(任务要求)
从下面的记录里挑出所有含有“icon”这个词的行，并把这些行逐一照抄下来。

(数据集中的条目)
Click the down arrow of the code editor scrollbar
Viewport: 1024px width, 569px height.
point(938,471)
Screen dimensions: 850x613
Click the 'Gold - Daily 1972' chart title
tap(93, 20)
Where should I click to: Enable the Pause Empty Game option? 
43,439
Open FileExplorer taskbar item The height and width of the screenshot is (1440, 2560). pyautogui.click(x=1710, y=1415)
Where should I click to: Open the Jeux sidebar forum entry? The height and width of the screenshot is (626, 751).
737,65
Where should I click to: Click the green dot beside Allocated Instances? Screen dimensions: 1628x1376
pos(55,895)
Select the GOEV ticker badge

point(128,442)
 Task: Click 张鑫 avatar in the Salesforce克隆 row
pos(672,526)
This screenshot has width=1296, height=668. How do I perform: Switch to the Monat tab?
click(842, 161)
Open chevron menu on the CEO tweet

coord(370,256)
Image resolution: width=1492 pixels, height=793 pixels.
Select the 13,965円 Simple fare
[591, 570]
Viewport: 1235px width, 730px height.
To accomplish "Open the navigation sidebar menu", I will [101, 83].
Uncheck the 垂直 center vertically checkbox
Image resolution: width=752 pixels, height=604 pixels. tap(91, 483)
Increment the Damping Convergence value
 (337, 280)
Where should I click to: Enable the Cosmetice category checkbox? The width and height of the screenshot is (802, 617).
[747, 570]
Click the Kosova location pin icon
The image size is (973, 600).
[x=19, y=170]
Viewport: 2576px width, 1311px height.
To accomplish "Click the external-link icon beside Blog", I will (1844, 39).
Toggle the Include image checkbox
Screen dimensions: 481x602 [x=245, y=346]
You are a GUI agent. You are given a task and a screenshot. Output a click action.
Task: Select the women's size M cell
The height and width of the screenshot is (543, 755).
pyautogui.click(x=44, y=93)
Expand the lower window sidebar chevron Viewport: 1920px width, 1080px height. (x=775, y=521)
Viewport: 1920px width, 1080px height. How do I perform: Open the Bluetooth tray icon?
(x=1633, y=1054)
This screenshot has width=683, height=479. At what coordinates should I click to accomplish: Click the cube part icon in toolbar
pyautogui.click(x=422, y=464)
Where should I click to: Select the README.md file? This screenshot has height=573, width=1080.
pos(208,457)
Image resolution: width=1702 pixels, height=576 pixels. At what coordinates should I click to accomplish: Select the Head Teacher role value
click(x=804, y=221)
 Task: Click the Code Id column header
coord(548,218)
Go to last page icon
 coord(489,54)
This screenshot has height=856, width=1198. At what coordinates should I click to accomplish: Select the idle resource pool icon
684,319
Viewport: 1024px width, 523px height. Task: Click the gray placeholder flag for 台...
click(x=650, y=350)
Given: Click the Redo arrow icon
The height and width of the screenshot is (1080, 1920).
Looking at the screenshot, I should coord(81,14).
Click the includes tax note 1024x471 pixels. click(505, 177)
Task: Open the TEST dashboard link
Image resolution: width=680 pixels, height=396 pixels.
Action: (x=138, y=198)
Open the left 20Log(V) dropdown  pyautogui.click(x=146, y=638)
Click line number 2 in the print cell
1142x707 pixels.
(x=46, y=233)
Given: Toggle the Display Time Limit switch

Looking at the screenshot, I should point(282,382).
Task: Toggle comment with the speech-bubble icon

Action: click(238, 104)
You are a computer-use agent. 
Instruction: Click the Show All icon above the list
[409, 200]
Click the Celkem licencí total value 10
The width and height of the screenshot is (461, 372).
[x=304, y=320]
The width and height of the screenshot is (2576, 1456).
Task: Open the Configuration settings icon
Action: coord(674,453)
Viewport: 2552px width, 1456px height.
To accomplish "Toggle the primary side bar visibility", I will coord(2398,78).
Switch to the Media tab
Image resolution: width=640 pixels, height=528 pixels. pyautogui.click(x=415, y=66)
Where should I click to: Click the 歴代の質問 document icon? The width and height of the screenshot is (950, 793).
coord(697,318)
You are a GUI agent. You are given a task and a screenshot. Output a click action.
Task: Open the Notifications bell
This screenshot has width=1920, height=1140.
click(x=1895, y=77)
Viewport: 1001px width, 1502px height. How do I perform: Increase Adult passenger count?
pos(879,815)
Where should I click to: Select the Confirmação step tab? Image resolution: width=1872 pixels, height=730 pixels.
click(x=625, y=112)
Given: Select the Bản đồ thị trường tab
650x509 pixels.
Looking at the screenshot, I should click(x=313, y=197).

(最终答案)
Click the Kosova location pin icon
To accomplish "Click the external-link icon beside Blog", I will (1844, 39).
Viewport: 1920px width, 1080px height. How do I perform: Open the Bluetooth tray icon?
This screenshot has width=683, height=479. At what coordinates should I click to accomplish: Click the cube part icon in toolbar
Go to last page icon
This screenshot has height=856, width=1198. At what coordinates should I click to accomplish: Select the idle resource pool icon
Given: Click the Redo arrow icon
Task: Toggle comment with the speech-bubble icon
Instruction: Click the Show All icon above the list
Task: Open the Configuration settings icon
Where should I click to: Click the 歴代の質問 document icon? The width and height of the screenshot is (950, 793).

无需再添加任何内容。